Stored records
---------------

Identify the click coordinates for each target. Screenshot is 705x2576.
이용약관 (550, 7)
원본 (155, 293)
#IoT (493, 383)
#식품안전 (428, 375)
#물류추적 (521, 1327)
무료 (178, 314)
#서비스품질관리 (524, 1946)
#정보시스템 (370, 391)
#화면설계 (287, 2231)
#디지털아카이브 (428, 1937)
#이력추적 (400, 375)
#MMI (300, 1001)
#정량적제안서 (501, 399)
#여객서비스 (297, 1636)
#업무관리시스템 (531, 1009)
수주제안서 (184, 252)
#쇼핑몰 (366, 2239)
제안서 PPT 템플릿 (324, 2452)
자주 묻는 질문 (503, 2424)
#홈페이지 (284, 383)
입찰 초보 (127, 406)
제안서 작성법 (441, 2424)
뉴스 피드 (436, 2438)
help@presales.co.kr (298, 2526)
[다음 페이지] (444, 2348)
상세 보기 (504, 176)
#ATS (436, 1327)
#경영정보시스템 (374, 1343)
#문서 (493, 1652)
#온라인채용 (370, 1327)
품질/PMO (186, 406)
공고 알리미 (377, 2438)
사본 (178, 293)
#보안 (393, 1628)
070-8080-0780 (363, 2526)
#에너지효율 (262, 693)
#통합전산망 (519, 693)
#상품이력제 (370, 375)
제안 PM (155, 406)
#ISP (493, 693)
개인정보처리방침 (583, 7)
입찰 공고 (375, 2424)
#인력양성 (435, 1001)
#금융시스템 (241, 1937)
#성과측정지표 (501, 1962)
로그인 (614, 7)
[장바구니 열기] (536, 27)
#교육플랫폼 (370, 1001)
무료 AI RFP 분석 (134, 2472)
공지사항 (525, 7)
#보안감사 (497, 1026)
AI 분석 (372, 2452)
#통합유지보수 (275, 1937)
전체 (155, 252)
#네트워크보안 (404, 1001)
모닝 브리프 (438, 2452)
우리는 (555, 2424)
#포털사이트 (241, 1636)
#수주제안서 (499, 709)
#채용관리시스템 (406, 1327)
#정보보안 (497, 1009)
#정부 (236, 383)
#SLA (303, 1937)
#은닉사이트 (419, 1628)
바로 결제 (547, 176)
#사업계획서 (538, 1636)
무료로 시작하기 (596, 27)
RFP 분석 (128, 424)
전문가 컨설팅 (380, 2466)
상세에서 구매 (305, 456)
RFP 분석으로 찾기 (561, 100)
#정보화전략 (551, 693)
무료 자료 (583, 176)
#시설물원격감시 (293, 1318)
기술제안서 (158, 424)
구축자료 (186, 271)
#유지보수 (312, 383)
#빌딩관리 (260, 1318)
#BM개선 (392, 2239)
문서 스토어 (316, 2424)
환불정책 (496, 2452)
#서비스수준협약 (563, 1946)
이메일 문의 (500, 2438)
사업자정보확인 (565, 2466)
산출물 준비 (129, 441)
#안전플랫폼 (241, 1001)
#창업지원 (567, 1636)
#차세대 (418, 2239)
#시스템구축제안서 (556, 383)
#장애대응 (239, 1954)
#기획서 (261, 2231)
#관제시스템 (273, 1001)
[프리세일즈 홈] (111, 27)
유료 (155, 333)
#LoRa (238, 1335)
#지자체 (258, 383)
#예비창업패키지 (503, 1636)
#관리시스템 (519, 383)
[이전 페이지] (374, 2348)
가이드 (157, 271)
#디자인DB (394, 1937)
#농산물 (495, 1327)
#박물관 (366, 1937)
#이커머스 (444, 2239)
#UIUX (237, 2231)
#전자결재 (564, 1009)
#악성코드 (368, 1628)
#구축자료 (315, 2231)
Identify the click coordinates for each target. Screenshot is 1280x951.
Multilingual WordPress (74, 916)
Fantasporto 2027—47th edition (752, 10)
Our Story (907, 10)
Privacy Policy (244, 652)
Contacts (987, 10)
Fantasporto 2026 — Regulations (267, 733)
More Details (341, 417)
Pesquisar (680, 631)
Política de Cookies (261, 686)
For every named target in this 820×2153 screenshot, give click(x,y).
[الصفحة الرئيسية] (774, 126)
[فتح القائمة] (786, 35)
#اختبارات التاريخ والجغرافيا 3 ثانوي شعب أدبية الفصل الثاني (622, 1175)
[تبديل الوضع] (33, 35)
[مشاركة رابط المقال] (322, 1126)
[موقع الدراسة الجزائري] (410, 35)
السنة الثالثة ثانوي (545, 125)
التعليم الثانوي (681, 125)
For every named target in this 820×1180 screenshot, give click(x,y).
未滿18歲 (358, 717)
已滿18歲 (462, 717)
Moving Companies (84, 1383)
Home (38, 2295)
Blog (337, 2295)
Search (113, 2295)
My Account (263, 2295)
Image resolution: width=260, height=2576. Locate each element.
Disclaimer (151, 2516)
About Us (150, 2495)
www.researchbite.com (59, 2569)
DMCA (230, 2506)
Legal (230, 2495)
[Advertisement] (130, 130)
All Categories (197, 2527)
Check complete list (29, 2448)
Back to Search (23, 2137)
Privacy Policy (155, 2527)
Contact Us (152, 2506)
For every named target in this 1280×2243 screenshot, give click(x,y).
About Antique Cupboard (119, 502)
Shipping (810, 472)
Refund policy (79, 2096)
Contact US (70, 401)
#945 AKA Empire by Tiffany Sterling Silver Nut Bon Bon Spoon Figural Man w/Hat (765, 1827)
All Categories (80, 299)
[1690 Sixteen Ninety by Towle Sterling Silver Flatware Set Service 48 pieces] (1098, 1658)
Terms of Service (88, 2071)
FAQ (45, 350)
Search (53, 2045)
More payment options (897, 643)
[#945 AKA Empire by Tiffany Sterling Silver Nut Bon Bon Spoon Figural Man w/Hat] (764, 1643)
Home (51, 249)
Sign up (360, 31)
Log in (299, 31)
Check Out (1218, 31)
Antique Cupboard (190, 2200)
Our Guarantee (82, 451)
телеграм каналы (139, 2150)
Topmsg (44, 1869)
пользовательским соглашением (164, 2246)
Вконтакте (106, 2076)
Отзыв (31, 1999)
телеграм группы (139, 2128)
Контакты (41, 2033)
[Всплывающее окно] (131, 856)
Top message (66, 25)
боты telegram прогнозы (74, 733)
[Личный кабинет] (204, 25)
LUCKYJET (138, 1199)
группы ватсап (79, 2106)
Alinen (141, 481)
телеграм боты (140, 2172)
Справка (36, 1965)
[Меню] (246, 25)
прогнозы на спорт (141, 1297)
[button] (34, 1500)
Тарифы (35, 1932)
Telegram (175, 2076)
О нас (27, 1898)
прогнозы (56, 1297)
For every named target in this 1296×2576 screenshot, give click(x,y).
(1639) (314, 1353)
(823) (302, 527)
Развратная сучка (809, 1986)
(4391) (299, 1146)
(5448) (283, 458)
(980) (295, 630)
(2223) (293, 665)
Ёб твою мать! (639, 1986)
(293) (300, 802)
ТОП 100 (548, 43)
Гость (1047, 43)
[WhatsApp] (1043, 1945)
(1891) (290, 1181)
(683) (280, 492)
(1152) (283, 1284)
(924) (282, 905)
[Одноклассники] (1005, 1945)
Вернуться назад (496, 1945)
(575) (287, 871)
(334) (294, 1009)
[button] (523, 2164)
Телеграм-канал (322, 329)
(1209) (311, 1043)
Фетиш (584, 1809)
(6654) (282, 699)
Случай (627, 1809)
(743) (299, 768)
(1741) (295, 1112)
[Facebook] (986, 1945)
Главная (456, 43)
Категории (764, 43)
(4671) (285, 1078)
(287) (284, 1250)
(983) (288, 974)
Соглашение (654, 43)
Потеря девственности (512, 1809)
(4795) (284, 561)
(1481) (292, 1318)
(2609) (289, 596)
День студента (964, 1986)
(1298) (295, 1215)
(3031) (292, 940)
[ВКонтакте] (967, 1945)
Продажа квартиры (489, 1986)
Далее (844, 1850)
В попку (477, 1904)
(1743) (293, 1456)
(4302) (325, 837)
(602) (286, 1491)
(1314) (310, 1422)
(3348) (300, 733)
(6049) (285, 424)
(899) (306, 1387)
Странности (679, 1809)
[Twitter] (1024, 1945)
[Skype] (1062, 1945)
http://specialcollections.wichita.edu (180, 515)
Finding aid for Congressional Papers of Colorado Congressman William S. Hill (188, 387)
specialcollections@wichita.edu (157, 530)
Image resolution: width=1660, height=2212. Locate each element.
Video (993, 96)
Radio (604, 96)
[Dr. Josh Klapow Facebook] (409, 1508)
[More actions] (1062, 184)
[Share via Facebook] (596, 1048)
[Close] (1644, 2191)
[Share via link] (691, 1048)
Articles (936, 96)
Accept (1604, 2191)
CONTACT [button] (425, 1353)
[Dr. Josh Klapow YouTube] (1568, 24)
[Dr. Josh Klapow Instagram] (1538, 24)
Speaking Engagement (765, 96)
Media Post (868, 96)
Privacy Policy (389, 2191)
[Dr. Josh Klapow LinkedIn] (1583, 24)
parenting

---------------

» **HOW TO COMPLETE THIS TASK**
Print, without alteration, only the lines above between the one holding "[Одноклассники] (1005, 1945)" and the one holding "http://specialcollections.wichita.edu (180, 515)", inclusive.

» **EXPECTED OUTPUT**
[Одноклассники] (1005, 1945)
Вернуться назад (496, 1945)
(575) (287, 871)
(334) (294, 1009)
[button] (523, 2164)
Телеграм-канал (322, 329)
(1209) (311, 1043)
Фетиш (584, 1809)
(6654) (282, 699)
Случай (627, 1809)
(743) (299, 768)
(1741) (295, 1112)
[Facebook] (986, 1945)
Главная (456, 43)
Категории (764, 43)
(4671) (285, 1078)
(287) (284, 1250)
(983) (288, 974)
Соглашение (654, 43)
Потеря девственности (512, 1809)
(4795) (284, 561)
(1481) (292, 1318)
(2609) (289, 596)
День студента (964, 1986)
(1298) (295, 1215)
(3031) (292, 940)
[ВКонтакте] (967, 1945)
Продажа квартиры (489, 1986)
Далее (844, 1850)
В попку (477, 1904)
(1743) (293, 1456)
(4302) (325, 837)
(602) (286, 1491)
(1314) (310, 1422)
(3348) (300, 733)
(6049) (285, 424)
(899) (306, 1387)
Странности (679, 1809)
[Twitter] (1024, 1945)
[Skype] (1062, 1945)
http://specialcollections.wichita.edu (180, 515)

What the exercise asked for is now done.